IBR is characterised by acute inflammation of the upper respiratory tract. After the first infection, the virus is never fully removed. It stays behind in nerve cells in the brain as a life-long latent (hidden) infection. However, at times of stress the virus can begin to multiply again and may be re-excreted, generally from the nose and the eyes; an animal which has been infected can never be considered safe. Purchase of infected animals is the main source of new infections.

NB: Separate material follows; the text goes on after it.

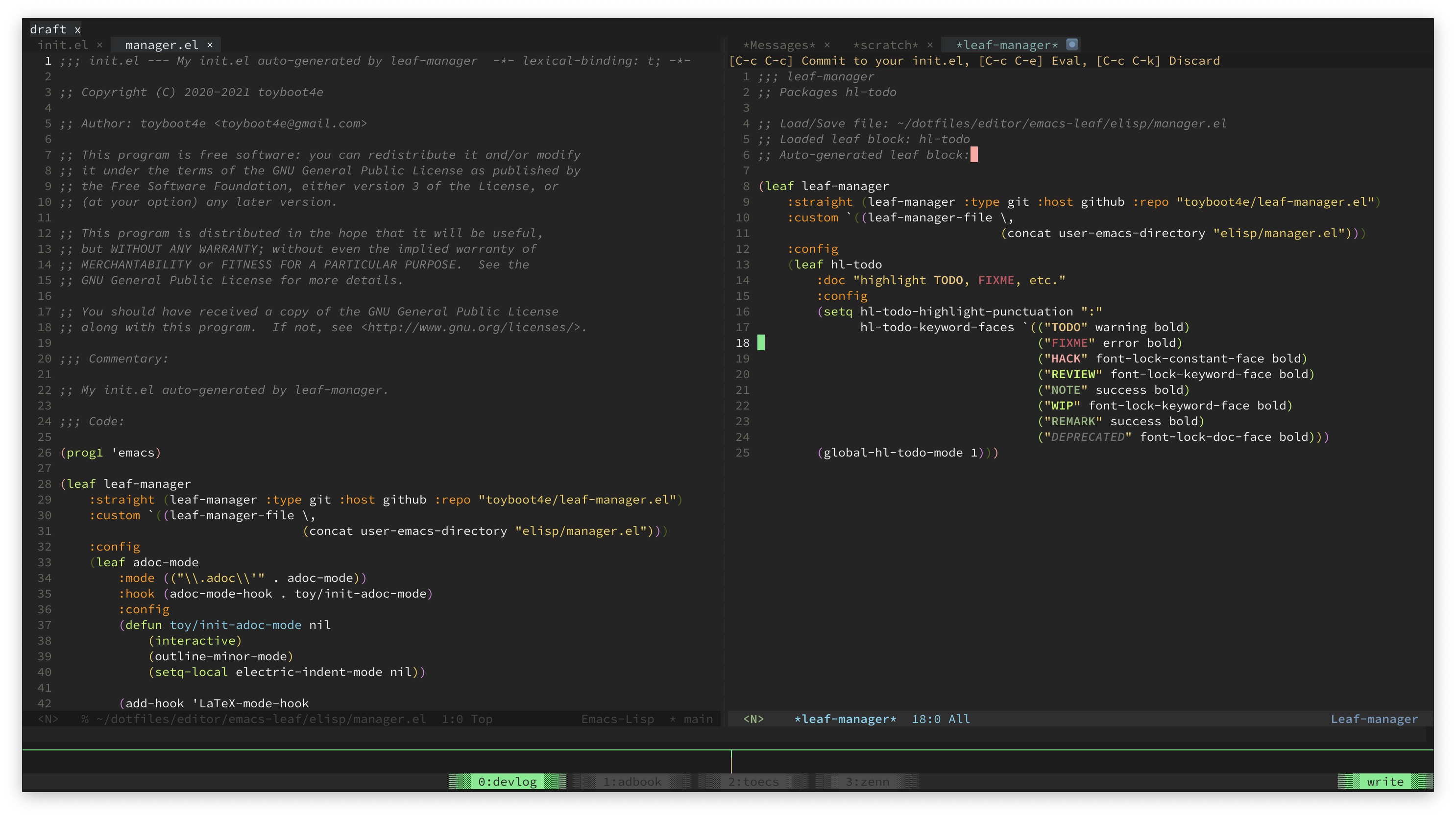This screenshot has width=1456, height=818.
Task: Open the *scratch* buffer tab
Action: 885,45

Diseases caused by the virus can be serious; therefore it is a barrier to international trade. Cattle with BoHV-1antibody cannot be exported to BoHV-1-free countries. Neither can they be accepted into an artificial insemination (AI) centre.
- Loss of appetite
- Hyperaemia of the mucosae Mucosla lesions Nasal discharge Conjunctivitis
- Drop in milk production
There is no direct treatment for viral diseases. Infected animals should be isolated from the rest of the herd and treated with anti-inflammatory drugs and antibiotics for secondary infections if necessary. Carrier cattle should be identified and removed from the herd.
Control of the disease is based on the use of vaccines. . Since BHV-1 is a ubiquitous, highly contagious virus, vaccination is recommended as soon as passive immunity in calves has disappeared, usually around four to six months of age. Currently available vaccines for IBR include modified-live-virus (MLV) vaccines and inactivated or killed-virus (KV) vaccines.
The timing of vaccination is at least as important as the choice of vaccine. Since maximum protection does not generally occur until approximately three weeks after vaccination, calves should be vaccinated two to three weeks before weaning at which time they start to be at risk of infection. single vaccination will reduce the severity of disease, but not provide complete protection. The use of marker vaccines is preferred since the antibody they stimulate can be distinguished from the BoHV-1 antibody that follows a natural infection and so secondary vaccination is required. Appropriate biosecurity will also reduce risk on farm.